» Information

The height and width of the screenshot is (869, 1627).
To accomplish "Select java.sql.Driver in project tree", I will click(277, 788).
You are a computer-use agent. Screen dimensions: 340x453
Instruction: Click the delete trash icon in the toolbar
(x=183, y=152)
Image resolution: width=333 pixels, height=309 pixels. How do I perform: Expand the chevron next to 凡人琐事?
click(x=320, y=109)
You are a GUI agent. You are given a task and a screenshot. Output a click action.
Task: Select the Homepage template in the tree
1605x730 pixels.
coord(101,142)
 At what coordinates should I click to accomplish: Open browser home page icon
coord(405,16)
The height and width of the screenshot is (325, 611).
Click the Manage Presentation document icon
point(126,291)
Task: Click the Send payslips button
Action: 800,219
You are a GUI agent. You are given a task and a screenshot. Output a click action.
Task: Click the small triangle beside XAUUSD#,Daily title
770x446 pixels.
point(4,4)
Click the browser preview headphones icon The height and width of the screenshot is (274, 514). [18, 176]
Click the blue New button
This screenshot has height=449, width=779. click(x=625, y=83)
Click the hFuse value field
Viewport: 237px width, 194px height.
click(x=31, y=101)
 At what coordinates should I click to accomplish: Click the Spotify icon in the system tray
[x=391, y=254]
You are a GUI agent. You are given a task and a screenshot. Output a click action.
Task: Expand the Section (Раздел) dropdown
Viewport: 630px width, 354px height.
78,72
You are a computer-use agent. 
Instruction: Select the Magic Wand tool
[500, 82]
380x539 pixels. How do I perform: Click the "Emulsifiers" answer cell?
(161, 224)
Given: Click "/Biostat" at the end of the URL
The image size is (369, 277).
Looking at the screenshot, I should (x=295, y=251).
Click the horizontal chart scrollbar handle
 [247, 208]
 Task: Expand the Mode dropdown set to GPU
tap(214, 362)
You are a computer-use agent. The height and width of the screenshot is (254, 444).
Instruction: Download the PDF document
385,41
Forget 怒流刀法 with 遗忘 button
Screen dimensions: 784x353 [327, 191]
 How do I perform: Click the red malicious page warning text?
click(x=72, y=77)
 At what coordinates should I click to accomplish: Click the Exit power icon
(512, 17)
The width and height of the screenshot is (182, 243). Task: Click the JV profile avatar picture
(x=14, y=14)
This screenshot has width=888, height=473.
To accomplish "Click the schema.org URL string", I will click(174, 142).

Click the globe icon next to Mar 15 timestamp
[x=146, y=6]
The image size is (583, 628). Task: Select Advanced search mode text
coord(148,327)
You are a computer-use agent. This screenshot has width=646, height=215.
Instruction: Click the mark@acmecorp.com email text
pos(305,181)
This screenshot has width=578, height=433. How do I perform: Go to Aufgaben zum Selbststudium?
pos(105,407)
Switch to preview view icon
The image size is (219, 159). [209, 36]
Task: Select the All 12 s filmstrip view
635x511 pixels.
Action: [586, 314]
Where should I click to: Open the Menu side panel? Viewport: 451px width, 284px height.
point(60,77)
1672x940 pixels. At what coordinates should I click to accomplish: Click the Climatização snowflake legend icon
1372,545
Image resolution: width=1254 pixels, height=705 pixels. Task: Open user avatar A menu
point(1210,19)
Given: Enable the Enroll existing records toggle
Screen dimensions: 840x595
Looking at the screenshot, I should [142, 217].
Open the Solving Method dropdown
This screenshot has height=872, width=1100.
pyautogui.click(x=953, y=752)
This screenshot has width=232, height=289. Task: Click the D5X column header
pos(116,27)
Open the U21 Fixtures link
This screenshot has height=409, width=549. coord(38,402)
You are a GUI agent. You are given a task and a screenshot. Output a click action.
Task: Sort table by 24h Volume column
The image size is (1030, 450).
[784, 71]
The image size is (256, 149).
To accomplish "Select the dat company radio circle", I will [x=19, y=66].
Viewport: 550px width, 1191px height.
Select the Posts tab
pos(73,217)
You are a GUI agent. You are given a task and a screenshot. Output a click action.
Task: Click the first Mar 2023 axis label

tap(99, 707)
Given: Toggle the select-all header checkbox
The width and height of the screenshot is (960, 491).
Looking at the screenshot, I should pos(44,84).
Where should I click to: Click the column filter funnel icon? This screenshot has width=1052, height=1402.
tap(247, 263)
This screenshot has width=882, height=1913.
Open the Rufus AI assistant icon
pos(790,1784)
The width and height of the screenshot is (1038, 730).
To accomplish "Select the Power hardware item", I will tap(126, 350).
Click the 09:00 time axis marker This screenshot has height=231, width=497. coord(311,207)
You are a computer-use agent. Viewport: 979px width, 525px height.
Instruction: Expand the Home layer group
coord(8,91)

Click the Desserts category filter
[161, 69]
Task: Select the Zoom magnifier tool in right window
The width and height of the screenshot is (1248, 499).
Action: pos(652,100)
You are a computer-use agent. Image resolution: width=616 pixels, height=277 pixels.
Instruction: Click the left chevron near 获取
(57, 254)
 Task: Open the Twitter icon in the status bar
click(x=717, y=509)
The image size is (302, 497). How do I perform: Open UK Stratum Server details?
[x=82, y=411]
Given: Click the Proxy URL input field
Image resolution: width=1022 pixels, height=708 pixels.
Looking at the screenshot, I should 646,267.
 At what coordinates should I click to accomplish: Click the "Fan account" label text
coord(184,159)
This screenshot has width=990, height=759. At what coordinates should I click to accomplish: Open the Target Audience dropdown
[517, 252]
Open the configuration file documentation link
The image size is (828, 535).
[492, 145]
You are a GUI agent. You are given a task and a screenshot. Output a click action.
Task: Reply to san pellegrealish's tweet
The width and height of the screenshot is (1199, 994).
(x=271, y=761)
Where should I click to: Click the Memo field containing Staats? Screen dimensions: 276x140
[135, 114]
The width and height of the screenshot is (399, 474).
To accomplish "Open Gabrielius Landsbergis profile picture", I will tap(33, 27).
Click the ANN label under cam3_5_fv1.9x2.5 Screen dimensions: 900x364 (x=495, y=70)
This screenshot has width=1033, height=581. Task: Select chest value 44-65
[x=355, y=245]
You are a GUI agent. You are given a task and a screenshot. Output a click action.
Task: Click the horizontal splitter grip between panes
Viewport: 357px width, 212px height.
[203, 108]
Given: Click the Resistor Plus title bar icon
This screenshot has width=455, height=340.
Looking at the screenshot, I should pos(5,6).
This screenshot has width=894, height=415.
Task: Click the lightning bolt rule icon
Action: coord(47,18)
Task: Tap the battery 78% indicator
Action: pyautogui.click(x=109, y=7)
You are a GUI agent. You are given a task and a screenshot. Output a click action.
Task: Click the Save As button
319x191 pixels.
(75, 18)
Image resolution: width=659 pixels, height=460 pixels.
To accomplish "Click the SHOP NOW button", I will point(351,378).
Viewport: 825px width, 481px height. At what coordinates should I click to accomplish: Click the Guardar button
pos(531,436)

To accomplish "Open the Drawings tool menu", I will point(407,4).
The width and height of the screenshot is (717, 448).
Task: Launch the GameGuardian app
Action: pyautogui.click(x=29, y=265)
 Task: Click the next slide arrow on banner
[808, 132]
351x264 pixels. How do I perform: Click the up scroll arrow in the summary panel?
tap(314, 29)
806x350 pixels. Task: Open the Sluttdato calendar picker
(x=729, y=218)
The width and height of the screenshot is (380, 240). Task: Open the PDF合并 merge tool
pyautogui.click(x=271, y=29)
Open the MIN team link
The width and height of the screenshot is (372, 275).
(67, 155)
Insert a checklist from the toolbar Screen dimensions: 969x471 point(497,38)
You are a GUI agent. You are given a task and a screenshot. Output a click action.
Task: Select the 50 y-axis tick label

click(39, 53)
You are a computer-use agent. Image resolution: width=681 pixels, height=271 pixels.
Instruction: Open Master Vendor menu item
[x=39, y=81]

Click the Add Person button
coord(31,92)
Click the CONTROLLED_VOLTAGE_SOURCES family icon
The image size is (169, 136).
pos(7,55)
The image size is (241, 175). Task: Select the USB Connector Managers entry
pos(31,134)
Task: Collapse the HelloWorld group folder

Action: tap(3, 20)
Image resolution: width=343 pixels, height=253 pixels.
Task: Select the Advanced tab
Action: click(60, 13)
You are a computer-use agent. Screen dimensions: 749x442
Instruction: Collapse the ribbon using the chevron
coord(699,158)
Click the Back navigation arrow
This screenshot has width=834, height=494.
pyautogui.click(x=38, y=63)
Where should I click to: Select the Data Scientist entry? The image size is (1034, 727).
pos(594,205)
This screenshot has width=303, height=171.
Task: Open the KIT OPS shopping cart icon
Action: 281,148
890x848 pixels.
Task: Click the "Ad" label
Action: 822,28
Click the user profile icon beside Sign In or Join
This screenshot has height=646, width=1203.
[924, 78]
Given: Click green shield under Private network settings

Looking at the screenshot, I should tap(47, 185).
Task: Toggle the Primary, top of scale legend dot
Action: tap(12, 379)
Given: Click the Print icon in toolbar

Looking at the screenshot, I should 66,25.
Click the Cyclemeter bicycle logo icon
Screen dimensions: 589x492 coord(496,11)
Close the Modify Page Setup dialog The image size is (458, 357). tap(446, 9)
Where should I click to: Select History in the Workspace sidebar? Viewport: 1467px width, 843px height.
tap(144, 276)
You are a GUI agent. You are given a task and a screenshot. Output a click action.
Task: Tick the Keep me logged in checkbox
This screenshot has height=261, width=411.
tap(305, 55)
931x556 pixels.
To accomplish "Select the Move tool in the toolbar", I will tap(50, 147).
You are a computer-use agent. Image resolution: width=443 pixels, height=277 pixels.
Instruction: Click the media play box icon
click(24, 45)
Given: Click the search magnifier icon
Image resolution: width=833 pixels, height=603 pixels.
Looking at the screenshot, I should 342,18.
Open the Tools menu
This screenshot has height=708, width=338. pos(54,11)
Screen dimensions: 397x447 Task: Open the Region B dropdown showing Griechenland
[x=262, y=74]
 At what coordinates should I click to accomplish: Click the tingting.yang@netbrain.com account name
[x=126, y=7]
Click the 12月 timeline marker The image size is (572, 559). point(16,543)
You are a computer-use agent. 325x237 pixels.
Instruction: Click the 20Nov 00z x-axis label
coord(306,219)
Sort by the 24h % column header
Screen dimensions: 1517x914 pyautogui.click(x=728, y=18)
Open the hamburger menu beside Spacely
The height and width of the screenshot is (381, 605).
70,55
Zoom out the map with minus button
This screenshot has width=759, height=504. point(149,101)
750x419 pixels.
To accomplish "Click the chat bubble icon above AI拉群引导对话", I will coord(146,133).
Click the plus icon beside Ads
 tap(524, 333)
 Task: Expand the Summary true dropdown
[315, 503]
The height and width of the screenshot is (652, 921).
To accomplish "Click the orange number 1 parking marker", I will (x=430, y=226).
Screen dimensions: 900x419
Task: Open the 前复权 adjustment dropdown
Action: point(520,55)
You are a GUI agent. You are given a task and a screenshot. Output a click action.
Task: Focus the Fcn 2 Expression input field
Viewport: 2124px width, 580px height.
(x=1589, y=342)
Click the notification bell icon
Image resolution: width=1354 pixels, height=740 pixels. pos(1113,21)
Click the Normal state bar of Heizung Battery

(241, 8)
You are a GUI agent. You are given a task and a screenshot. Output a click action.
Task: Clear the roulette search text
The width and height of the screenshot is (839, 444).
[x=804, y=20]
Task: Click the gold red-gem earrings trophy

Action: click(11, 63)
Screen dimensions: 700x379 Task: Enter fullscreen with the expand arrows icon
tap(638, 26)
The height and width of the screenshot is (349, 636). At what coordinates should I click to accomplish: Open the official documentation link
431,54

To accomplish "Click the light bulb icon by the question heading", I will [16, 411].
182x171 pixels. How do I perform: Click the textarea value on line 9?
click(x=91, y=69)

» Task objective
From the data above, output only the lines between the line containing "Where should I click to: Click the Memo" and the line containing "Click the ANN", inclusive, exactly as written.

» Task output
Where should I click to: Click the Memo field containing Staats? Screen dimensions: 276x140
[135, 114]
The width and height of the screenshot is (399, 474).
To accomplish "Open Gabrielius Landsbergis profile picture", I will tap(33, 27).
Click the ANN label under cam3_5_fv1.9x2.5 Screen dimensions: 900x364 (x=495, y=70)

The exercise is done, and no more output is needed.